start Data extract

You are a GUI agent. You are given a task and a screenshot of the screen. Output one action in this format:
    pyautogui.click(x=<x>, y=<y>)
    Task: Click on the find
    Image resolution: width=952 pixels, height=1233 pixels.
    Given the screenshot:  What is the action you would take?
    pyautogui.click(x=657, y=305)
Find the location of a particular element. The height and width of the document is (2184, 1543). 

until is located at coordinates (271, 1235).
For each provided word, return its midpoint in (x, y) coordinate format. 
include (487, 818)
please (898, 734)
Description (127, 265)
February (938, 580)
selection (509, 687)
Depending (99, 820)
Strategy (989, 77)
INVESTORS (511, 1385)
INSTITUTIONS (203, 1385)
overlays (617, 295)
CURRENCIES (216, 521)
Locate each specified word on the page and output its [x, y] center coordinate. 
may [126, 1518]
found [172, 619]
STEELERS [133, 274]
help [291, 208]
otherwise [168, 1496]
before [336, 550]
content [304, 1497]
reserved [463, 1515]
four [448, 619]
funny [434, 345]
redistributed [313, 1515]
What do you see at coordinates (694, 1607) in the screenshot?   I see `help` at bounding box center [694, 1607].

end Data extract

Move the data between the lines holding "Description (127, 265)" and "four [448, 619]", inclusive, into a new copy. Keep every line, requests included, and add 70 to each coordinate in the answers.

Description (197, 335)
February (1008, 650)
selection (579, 757)
Depending (169, 890)
Strategy (1059, 147)
INVESTORS (581, 1455)
INSTITUTIONS (273, 1455)
overlays (687, 365)
CURRENCIES (286, 591)
Locate each specified word on the page and output its [x, y] center coordinate. 
may [196, 1588]
found [242, 689]
STEELERS [203, 344]
help [361, 278]
otherwise [238, 1566]
before [406, 620]
content [374, 1567]
reserved [533, 1585]
four [518, 689]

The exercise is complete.